───── MATERIAL PROVIDED ─────

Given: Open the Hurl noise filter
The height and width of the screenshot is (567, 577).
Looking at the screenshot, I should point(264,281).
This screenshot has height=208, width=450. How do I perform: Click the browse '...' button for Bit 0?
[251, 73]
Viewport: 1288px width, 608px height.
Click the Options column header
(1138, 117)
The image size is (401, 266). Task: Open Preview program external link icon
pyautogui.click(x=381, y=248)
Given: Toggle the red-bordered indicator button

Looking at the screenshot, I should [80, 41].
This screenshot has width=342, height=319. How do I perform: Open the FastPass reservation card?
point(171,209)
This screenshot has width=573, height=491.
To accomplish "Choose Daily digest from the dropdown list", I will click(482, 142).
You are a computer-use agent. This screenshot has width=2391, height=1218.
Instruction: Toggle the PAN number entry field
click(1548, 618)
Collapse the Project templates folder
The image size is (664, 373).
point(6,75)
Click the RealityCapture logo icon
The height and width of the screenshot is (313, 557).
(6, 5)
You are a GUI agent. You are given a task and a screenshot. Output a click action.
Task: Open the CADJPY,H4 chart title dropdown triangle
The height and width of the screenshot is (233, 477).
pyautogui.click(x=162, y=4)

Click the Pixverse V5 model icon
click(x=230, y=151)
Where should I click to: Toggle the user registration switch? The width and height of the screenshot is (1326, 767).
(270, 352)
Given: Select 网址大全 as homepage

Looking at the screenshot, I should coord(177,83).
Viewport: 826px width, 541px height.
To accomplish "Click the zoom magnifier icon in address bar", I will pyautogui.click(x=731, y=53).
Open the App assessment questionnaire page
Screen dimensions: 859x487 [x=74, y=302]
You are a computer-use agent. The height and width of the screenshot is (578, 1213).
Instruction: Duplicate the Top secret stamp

─────

Nothing in the material may change; reproduce it all.

Given: Open the Hurl noise filter
The height and width of the screenshot is (567, 577).
Looking at the screenshot, I should point(264,281).
This screenshot has height=208, width=450. How do I perform: Click the browse '...' button for Bit 0?
[251, 73]
Viewport: 1288px width, 608px height.
Click the Options column header
(1138, 117)
The image size is (401, 266). Task: Open Preview program external link icon
pyautogui.click(x=381, y=248)
Given: Toggle the red-bordered indicator button

Looking at the screenshot, I should [80, 41].
This screenshot has width=342, height=319. How do I perform: Open the FastPass reservation card?
point(171,209)
This screenshot has width=573, height=491.
To accomplish "Choose Daily digest from the dropdown list", I will click(482, 142).
You are a computer-use agent. This screenshot has width=2391, height=1218.
Instruction: Toggle the PAN number entry field
click(1548, 618)
Collapse the Project templates folder
The image size is (664, 373).
point(6,75)
Click the RealityCapture logo icon
The height and width of the screenshot is (313, 557).
(6, 5)
You are a GUI agent. You are given a task and a screenshot. Output a click action.
Task: Open the CADJPY,H4 chart title dropdown triangle
The height and width of the screenshot is (233, 477).
pyautogui.click(x=162, y=4)

Click the Pixverse V5 model icon
click(x=230, y=151)
Where should I click to: Toggle the user registration switch? The width and height of the screenshot is (1326, 767).
(270, 352)
Given: Select 网址大全 as homepage

Looking at the screenshot, I should coord(177,83).
Viewport: 826px width, 541px height.
To accomplish "Click the zoom magnifier icon in address bar", I will pyautogui.click(x=731, y=53).
Open the App assessment questionnaire page
Screen dimensions: 859x487 [x=74, y=302]
You are a computer-use agent. The height and width of the screenshot is (578, 1213).
Instruction: Duplicate the Top secret stamp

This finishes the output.